Carbonate and sulfate variants of strätlingite are not well known. However the strätlingite structure can be regarded as a potential host for at least four anions common in cement systems—OH, Cl, SO4 and CO3. Chloride was not included in this study but the remaining three anions were either present or potentially present. The competition for anion content will depend on pH as well as the thermodynamic properties of the other coexisting solid phases and the aqueous activity of the relevant anion species. Assuming an alkali free system, a complete description of the anion content in strätlingite would differ for each assemblage and would be temperature dependent: the data would take the form of a series of distribution coefficients. The present data are insufficient to quantify these coefficients and their temperature dependence but a start has been made by determining the phase assemblages. However we note that many of these assemblages condition a low aqueous activities of sulfate and carbonate (the host solids containing these ions have low solubilities and the impact of solid solution on the powder patterns of strätlingite has not been quantified. But it is not surprising that in many assemblages OH strätlingite predominates. This finding is not in conflict with the observation that under other conditions especially of higher species activities of sulphate and carbonate, extensive anion substitution can occur in strätlingite. Indeed, in one experiment (Fig. 7) sufficient carbonate was recorded to influence the FTIR spectra.

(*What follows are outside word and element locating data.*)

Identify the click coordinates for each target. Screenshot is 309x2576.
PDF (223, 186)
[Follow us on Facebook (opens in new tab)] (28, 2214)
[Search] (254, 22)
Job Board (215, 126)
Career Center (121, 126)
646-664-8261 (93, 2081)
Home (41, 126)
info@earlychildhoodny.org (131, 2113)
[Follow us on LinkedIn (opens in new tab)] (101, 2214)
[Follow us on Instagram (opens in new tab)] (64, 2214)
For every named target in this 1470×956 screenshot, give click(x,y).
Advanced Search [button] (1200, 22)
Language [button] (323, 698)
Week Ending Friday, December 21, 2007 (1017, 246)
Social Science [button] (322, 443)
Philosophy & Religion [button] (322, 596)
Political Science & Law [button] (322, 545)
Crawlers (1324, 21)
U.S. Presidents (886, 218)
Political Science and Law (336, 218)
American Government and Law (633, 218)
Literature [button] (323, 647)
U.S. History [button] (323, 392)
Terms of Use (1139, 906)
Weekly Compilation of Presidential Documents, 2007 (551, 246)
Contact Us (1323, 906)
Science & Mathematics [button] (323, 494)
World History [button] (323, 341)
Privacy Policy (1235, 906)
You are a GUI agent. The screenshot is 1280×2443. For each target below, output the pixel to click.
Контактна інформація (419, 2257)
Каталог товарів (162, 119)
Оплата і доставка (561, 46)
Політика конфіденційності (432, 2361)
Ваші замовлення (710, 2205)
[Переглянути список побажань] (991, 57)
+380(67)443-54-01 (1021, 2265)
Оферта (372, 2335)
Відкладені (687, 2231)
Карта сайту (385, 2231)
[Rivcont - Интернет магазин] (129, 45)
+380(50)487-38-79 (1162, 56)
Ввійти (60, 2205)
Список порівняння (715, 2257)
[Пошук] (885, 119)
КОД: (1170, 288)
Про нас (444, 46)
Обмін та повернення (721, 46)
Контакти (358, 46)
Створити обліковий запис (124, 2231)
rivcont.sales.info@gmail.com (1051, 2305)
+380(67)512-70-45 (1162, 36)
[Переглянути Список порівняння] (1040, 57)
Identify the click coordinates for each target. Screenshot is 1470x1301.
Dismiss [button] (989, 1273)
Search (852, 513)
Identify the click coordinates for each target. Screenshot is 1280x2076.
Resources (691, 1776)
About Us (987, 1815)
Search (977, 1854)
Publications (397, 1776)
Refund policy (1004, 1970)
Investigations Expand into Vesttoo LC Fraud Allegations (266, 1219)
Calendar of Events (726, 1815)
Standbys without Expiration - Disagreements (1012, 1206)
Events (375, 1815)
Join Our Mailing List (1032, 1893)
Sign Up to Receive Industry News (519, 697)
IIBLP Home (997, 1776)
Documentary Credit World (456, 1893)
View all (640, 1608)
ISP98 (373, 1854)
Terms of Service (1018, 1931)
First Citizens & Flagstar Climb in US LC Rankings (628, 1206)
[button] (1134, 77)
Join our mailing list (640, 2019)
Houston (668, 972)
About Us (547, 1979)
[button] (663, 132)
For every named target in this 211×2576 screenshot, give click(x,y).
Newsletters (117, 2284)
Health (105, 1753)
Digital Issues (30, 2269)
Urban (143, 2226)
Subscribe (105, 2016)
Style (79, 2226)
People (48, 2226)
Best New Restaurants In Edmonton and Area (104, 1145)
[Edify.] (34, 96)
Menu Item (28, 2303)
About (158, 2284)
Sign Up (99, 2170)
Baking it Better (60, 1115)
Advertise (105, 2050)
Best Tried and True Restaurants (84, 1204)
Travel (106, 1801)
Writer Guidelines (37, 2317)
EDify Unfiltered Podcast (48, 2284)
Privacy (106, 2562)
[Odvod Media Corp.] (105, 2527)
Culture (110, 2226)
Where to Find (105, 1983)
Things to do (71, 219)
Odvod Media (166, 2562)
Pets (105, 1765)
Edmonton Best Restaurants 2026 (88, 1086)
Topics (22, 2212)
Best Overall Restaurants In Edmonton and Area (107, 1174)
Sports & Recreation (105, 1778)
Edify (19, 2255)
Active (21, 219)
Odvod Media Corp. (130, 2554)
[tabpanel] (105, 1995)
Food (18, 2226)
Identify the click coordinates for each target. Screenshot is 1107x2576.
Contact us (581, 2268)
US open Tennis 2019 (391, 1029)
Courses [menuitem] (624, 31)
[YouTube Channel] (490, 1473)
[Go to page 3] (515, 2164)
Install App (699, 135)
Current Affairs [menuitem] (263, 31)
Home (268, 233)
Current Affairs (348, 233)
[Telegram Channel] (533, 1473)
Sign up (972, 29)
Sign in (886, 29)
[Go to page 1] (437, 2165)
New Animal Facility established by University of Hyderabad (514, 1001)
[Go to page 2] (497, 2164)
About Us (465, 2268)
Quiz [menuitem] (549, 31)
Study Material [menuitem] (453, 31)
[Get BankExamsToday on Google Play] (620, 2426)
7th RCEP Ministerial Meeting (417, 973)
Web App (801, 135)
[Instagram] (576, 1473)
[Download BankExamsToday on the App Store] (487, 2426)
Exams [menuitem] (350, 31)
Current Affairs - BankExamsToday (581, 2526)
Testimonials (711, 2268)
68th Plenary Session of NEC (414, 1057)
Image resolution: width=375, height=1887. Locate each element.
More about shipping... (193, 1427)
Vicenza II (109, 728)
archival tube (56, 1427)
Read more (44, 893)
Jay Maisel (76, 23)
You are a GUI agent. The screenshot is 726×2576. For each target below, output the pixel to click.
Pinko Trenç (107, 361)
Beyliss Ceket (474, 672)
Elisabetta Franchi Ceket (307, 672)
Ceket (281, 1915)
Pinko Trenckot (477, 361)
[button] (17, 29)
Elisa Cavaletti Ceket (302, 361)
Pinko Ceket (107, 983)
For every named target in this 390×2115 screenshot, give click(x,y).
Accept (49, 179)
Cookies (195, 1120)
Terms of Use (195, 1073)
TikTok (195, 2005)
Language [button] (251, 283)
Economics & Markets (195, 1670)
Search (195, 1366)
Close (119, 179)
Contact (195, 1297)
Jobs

In the presence of Mg, strätlingite has also been predicted to occur together with hydrotalcite-like phases and a wide range of observations supports this, for example data on systems formulated with activated calcined paper sludge, kaolinite and slag blends [6–8, 11, 12], all of which introduce Mg in various ways. However, for strätlingite to form in such blended cement systems, the compositions in terms of C–A–S ratio must lie in the phase region where strätlingite is readily stable [17, 18].
Data reported for the coexistence of strätlingite with other phases are generic: that is the amount of phase added does not affect the phase relations. However we have controlled the activity of species such as sulfate and carbonate by using those phases which are known to occur in commercial cements: if it were forced as by adding a soluble carbonate salt, we might depart form conditions in commercial cement and the stability of phases and limits of composition altered. So when we conclude that solid solution is negligible, the conclusion is conditional. That is, it applies to the conditions of the experiment, the most important condition being what other phases are present. But the result is still generic in the sense that the amount of other phases is not crucial with respect to determining reaction direction. And we have chosen conditions which are relevant to modern commercial cements including those modified by supplementary materials. For example, strätlingite is thermally destabilised in the presence of carbonate AFm where siliceous hydrogarnet forms at 55 °C and above. For similar reasons we avoid giving a single value for the upper stability limit of strätlingite: the exact temperature is conditional, depending on what other phases are present.